Gönüllü olarak TÜSİAD, MÜSİAD, TÜMSİAD gibi derneklere üye olan sanayici, yatırımcı ve girişimcilerin zorunlu olarak Ticaret ve Sanayi odaları ile Esnaf ve Sanatkârlar odaları gibi kuruluşlara üyeliğin zorunlu olmasının çağın gereklerine uyum sağlamadığını kaydeden Keskin: “Daha çok gönüllülük esasına dayanan iş adamları derneklerinin daha revaçta olduğu görmekteyiz. Öte yandan İster işiniz olsun, ister olmasın her yıl nısbi ve maktu aidatları ödemeye zorunlu hale getirilen esnaf ve sanatkârlar ile KOBİ'lerin ticari kariyerlerinde pozitif bir ayırım yapamayan zorunlu üyeliğin kaldırılması, en iyi icraatlardan biri olacak. Kayıt ücreti, yıllık aidat, munzam aidat gibi gelir ve kurumlar vergisi ticari bilanço karı üzerinden binde beş oranında aidat alan odaların hesaplarında biriken paraların sadece faiz geliri için banka hesaplarında işletiliyor olması, odaların ne kadar kolay bir ticaret yapma anlayışına sahip oldukları da alenen ortadadır” dedi.
“BİLİŞİM ÇAĞINDA ODALAR, İHTİYAÇ OLMAKTAN ÇIKMIŞTIR”

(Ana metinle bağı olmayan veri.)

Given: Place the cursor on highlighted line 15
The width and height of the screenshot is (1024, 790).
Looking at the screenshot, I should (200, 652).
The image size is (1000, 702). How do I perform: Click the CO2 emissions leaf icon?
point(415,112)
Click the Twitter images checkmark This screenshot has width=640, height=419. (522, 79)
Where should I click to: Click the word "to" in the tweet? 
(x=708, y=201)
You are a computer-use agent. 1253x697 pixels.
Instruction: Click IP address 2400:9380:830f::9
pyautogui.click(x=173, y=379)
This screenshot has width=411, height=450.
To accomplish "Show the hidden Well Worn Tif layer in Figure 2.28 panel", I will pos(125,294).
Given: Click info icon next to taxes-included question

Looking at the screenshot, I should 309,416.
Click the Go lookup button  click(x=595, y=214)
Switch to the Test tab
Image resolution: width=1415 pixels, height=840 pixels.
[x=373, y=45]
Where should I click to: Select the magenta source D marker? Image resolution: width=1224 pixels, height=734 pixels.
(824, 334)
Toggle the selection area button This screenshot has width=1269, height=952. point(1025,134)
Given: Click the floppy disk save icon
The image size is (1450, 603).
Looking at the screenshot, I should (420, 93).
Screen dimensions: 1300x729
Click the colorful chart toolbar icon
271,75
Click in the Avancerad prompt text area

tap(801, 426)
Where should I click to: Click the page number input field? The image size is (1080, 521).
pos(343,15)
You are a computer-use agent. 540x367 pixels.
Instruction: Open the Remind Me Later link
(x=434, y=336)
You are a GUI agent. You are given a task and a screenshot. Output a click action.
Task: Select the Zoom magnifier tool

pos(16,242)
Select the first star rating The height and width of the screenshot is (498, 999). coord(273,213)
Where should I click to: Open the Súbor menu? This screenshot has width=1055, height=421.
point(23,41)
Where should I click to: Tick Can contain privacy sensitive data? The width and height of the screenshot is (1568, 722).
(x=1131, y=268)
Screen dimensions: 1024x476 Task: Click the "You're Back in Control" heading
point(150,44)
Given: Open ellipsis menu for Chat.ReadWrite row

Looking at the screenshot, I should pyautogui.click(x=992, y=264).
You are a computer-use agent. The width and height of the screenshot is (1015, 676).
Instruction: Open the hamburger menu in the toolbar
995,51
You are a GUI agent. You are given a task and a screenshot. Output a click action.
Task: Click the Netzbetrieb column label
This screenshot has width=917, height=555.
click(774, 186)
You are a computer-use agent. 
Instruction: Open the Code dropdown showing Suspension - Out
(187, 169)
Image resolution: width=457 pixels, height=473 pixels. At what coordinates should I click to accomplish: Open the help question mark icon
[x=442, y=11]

Odalara zorunlu üyeliğin kaldırılmasının beklentiler arasında yer aldığını kaydeden Keskin, şu ifadelere yer verdi: “Bilişim ve teknoloji çağından önce odaların kuruluş amaçları aslında üyelerinin müşterek ihtiyaçlarını karşılamak, mesleki faaliyetlerini kolaylaştırmak, üyelerin birbirleri ve halk ile olan ilişkilerinde dürüstlüğü ve güveni hâkim kılmak gibi görevleri vardı. Şimdi bunlardan söz etmek mümkün mü? Son zamanlarda piyasayı motive eden ve hükümetten gelen müjdeli haberlerin yanında odalara zorunlu üyeliğin kaldırılması da özellikle beklentilerimizin arasındadır. Esnaf ve sanatkârlarımızın rekabet gücünü elinden aldığımız bir ortamda hala odalara zorunlu üyeliğin devam etmesi kendi kendine bir tezattır.”